Last night, a group of music industry executives and cultural scholars gathered to celebrate the legacy of one of America’s first record labels.
Yale’s African-American Studies department welcomed artist and Third Man Records owner Jack White and Revenant Records owner Dean Blackwood to a discussion focusing on the second installation of their recent vinyl reissue project, “The Rise and Fall of Paramount Records.” The two were joined by authors Greil Marcus and Scott Blackwood, and artist Adia Victoria. Hundreds of people attended the event, which took place in an overcrowded Battell Chapel.
In her opening remarks, African-American studies and theater studies professor Daphne Brooks emphasized the historical importance of Paramount Records as a record label that gave a voice to artists who otherwise may not have had a chance to showcase their talents.
“This is people being who they were: complicated, changeable, human,” she said. “This is the music of a people, many of whom are gone but not forgotten.”
The event primarily consisted of a listening session in which each speaker selected two songs from the Paramount Records collection to showcase the record label’s cultural impact. White had the audience listen to a pair of blues songs — Blind Blake’s “Diddy Wah Diddy” and Charley Patton’s “Spoonful Blues.” Marcus followed the blues theme in choosing “Hard Time Killin’ for Blues” by Skip James and “Last Kind Word Blues” by Geeshie Wiley. White said he chose “Spoonful Blues” because of the song’s emotional intensity as well as its blend of religious and secular themes.
Paramount Records operated from 1917 until 1932, employing obscure artists from minority communities and selling records to minority groups, thereby capitalizing on the so-called “race record” industry. Dean Blackwood highlighted Paramount’s surprising origins, noting that the company began as a manufacturer of speaker cabinets. He noted that Paramount was initially the Wisconsin Chair Company, adding that the company started producing records as a means of boosting its speaker cabinet sales.
Blackwood emphasized that Paramount produced the first-ever solo artist recordings, noting that before these records existed, practically all recorded music was of large ensembles, such as orchestras and big bands. He said that the music of many early American folk, gospel, jazz and blues artists would not have been preserved had Paramount not been so widely accepting of minority voices, adding that musicians such as Louis Armstrong were among those discovered by Paramount.
But Dean Blackwood noted that Paramount’s recording policy was grounded in more of an economic than an artistic or social objective.

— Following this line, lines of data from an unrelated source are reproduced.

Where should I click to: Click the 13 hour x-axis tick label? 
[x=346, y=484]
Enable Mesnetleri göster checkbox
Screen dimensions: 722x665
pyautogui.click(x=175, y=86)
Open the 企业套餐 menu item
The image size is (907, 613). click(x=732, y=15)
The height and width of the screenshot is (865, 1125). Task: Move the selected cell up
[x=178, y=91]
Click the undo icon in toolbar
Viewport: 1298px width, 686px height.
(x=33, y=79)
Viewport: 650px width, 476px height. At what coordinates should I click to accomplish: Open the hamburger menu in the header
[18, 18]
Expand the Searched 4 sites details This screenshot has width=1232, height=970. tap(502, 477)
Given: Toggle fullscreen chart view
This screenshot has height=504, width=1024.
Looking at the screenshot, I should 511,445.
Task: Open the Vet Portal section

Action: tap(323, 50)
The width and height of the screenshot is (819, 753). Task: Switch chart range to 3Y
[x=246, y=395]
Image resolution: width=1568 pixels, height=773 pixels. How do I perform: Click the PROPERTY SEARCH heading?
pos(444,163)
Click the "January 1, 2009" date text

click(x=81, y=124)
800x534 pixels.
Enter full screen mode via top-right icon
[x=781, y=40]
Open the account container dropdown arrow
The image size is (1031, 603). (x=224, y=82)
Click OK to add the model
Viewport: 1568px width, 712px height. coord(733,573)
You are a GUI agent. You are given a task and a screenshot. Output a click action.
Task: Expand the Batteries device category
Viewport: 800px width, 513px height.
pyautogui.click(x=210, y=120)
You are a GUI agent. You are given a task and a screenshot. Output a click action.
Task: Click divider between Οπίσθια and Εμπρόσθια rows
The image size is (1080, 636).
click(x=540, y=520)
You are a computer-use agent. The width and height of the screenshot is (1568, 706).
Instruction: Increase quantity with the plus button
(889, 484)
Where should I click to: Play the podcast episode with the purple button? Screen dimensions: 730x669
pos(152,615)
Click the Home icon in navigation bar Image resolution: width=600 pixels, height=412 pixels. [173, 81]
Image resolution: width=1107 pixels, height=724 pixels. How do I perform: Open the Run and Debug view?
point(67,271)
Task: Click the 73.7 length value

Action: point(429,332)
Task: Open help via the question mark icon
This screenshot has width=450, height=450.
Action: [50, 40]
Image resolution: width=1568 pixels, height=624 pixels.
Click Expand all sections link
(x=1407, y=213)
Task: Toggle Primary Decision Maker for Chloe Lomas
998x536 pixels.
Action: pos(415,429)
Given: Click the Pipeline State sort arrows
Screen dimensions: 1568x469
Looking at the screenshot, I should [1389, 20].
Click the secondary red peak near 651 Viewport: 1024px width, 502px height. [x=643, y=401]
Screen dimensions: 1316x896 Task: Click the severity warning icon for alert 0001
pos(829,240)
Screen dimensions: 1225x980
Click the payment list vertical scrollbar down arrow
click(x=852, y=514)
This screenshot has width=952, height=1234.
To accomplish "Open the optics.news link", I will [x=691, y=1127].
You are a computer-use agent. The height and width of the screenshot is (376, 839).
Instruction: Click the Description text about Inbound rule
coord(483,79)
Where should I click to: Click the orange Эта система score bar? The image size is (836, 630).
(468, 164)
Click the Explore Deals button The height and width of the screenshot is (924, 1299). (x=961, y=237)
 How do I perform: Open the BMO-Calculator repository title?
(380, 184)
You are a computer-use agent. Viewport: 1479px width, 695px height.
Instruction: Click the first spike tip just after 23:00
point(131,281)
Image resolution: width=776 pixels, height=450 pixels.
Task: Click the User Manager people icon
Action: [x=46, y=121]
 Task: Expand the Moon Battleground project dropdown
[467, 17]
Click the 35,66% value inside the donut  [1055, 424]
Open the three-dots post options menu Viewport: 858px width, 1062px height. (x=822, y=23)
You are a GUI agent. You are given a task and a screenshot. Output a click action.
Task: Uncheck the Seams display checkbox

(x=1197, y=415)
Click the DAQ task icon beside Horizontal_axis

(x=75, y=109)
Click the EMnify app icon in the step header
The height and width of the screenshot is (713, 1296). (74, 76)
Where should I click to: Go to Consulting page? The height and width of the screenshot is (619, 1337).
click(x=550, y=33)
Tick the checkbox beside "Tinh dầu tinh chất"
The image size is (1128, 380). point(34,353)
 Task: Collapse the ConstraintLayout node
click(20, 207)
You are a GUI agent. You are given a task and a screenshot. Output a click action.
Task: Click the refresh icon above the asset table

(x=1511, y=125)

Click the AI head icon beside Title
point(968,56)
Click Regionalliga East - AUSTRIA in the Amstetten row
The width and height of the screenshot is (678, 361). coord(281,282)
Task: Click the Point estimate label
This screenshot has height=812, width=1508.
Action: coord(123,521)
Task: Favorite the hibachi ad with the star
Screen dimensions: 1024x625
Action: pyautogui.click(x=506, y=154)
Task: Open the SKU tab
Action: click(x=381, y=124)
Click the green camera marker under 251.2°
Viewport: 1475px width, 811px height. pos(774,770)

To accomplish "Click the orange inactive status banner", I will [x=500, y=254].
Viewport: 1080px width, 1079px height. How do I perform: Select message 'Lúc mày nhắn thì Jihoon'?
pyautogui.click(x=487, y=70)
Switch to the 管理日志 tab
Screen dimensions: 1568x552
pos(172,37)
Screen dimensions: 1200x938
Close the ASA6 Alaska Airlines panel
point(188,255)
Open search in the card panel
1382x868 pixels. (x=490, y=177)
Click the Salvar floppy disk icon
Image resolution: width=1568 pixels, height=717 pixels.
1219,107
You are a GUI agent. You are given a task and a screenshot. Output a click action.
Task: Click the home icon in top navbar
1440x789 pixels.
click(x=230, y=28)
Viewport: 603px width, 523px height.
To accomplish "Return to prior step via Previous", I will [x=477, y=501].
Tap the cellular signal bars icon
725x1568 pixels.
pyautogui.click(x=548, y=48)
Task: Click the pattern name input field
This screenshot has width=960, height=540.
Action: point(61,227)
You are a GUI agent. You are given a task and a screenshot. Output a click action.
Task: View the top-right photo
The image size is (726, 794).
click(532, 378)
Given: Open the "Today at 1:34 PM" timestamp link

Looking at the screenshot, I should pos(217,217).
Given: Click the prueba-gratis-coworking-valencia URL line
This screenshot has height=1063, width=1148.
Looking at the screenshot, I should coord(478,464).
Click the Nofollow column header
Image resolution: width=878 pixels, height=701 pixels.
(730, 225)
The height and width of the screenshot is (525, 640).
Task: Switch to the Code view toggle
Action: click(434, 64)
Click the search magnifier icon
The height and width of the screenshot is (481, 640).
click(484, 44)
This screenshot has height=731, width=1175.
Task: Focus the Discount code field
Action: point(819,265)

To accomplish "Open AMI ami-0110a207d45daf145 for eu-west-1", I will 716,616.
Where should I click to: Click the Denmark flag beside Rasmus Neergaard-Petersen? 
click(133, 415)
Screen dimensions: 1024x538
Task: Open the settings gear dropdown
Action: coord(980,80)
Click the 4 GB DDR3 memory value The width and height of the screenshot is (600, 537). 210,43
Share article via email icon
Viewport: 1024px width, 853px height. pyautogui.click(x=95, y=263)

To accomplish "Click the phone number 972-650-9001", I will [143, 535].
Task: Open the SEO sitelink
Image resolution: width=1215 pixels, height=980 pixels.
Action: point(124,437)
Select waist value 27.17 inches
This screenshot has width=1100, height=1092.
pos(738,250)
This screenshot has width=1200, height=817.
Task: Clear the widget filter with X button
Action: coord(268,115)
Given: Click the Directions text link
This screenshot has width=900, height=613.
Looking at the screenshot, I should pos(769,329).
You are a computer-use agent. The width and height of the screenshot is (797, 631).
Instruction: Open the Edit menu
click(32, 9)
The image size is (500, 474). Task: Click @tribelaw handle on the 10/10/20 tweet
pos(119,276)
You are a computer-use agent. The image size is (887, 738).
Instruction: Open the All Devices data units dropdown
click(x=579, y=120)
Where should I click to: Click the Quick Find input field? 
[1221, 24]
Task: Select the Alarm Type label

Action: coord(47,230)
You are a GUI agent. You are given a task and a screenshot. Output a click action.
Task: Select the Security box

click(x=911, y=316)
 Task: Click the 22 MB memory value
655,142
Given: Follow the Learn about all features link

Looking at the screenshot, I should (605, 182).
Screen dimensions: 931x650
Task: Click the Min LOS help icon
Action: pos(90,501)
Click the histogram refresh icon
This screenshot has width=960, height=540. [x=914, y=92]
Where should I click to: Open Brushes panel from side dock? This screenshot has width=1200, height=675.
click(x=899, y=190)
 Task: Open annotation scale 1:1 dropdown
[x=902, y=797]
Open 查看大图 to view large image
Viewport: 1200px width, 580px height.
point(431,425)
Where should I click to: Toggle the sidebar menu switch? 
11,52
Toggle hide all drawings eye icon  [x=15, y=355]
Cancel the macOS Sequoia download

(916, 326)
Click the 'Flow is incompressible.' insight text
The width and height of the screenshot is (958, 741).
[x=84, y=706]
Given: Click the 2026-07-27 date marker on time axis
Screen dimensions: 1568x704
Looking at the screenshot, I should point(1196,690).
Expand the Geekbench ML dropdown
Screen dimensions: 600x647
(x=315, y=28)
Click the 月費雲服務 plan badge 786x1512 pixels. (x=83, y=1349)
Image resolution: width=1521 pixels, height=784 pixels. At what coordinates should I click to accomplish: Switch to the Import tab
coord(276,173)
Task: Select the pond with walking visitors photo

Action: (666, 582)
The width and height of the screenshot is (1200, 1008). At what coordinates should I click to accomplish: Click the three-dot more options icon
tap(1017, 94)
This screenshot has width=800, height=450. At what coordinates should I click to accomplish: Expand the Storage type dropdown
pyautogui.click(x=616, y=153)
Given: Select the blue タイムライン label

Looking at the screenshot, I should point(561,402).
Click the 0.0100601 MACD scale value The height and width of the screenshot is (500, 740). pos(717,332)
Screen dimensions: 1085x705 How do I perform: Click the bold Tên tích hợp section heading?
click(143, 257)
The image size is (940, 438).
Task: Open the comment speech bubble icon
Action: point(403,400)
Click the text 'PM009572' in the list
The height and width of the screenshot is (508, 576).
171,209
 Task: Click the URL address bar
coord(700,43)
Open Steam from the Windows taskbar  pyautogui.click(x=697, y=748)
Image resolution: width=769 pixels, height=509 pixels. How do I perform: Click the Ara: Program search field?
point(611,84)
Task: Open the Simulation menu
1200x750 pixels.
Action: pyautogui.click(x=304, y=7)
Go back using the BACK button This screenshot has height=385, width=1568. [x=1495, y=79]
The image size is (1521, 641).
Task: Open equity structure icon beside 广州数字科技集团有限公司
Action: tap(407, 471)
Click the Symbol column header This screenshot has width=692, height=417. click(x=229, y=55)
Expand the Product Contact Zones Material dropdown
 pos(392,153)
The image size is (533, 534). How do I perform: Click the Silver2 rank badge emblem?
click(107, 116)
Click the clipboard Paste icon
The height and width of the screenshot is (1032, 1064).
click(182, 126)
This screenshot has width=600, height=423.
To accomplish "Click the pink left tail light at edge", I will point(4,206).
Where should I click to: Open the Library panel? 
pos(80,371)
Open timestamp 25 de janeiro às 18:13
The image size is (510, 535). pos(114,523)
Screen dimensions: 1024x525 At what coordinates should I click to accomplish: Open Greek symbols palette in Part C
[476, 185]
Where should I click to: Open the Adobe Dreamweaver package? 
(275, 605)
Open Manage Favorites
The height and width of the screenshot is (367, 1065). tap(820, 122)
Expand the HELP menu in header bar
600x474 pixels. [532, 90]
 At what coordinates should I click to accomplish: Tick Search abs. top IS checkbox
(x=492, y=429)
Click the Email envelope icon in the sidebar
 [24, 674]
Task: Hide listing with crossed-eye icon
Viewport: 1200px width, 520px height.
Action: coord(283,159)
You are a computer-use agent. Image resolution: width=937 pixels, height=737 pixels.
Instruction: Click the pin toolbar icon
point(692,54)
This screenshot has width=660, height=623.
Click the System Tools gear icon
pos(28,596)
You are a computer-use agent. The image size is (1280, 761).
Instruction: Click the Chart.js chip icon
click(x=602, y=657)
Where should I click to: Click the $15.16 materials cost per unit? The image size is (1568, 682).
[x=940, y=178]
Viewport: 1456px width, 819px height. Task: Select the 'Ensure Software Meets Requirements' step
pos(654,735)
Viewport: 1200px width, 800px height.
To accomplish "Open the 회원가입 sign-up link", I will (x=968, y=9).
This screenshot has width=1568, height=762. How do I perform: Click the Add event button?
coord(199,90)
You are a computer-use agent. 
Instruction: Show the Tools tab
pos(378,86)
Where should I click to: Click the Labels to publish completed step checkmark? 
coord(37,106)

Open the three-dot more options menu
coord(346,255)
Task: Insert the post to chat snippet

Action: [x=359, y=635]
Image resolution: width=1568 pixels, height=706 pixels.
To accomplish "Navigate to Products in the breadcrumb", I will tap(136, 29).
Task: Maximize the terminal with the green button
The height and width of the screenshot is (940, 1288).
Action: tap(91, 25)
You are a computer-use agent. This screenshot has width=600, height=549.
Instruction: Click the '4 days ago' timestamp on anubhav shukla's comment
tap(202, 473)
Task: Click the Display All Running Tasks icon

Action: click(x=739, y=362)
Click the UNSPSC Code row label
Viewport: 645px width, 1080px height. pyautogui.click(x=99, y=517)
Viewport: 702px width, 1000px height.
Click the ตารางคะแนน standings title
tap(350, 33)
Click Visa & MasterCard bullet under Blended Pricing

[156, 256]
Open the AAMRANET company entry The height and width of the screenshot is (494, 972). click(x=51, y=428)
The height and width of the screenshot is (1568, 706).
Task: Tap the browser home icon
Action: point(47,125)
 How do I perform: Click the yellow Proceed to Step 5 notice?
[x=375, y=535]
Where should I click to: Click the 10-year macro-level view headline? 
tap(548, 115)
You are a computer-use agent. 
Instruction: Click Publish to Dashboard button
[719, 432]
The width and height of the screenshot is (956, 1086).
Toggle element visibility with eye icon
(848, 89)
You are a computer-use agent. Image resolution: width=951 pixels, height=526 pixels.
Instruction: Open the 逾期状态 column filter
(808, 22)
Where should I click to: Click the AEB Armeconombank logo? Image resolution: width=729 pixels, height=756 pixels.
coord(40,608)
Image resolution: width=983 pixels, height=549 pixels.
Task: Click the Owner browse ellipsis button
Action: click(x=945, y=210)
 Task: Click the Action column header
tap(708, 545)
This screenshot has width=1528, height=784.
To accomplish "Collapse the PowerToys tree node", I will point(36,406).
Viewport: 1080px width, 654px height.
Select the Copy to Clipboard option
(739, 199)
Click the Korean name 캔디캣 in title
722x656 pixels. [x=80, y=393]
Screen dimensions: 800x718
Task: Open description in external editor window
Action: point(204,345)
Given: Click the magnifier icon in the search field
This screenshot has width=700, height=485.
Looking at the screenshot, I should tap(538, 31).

He explained that because the company’s primary aim was to sell their speaker cabinets and also could not afford to sign major artists, it was willing to record the music of any artist as long as that music could generate revenue for the business.
“They had no preservationist mission. They had no egalitarian mission. Nothing like that,” Blackwood said. “But they were uniquely comprehensive in their representing people who otherwise would be without a voice, especially in what they called ‘race records,’ which where black performers marketed to black audiences.”
Seven attendees interviewed said they decided to attend the event because they were admirers of Jack White’s music, but learned a great deal about the impact of Paramount Records on American music. John Flynn ’18 said he thinks the project is significant in raising public awareness of a topic that had remained in obscurity for nearly a century.
White highlighted the profound but unintended historical consequences of Paramount’s recordings, given the fact that the company never expected its records to be of any cultural value or influence.
“What’s beautiful about Paramount, though, is … the accidental capturing of American culture for the sake of a dollar,” White said.
The first volume of “The Rise and Fall of Paramount Records’”was named Best New Reissue by Pitchfork Media in 2013.